Il est donc permis d’affirmer que la défense de la liberté individuelle, la recherche d’une garantie protégeant les droits des citoyens sont les soucis, non de la foule, mais de ceux qui prévoient et qui pensent.


II


L’origine du mal ne suffit pas à nous éclairer, il faut voir quelle est sa nature.

On a dit, sous une forme qui est devenue un axiome, que la liberté des citoyens n’était jamais plus menacée que dans les procès criminels.

Cette vérité éclate quand on mesure les pouvoirs du juge d’instruction ; tous ceux qui étudient nos lois et qui les jugent n’hésitent pas à les trouver exorbitans : du jour où il est saisi par le réquisitoire du parquet, il a le droit de lancer des mandats d’arrestation, non seulement contre l’inculpé désigné, mais contre tout individu ; il peut requérir tout agent de les mettre à exécution par tous les moyens[1].

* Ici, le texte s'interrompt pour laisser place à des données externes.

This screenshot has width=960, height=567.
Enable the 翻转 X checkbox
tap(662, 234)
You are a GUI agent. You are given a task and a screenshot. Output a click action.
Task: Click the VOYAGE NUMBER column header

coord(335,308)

Le mandat de dépôt, signé de lui, est le point de départ d’une détention préventive dont lui seul fixe la durée. Contre la prolongation de l’instruction, aucun recours ne s’ouvre, car nul ne peut appeler recours une supplique au procureur général ou au garde des Sceaux. Pour se pourvoir, il faut que le juge ait rendu une ordonnance. Or, un mandat d’arrestation ou de perquisition, une visite domiciliaire, une saisie de lettre à la poste, ne constituent pas en eux-mêmes des actes susceptibles de recours légal et direct devant la Chambre des mises en accusation. Le nombre d’actes que peut prescrire un magistrat instructeur, sans que s’ouvre pour l’inculpé ou pour les tiers un moyen de les contester et de s’en plaindre, est véritablement effrayant. Un des

  1. Depuis trois mois, nous voyons sur tout le territoire se faire des expéditions militaires contre des couvens : procureur de la République, juge d’instruction, sous-préfet, commandant de gendarmerie, bataillon d’infanterie, arrivent de nuit devant une abbaye ; les sapeurs du génie attaquent la porte à la hache ou à la dynamite ; on fait le siège du monastère ; on le prend d’assaut ; on l’envahit et on saisit les religieux à la chapelle. C’est l’exécution pure et simple d’un mandat d’amener lancé par le juge d’instruction contre des religieux. Il n’y a pas d’exemple plus frappant de ce que la violence et l’absolu peuvent tirer d’un texte de loi. Les garanties n’ont d’autre but que de limiter l’usage des lois au point où elles deviennent un intolérable abus.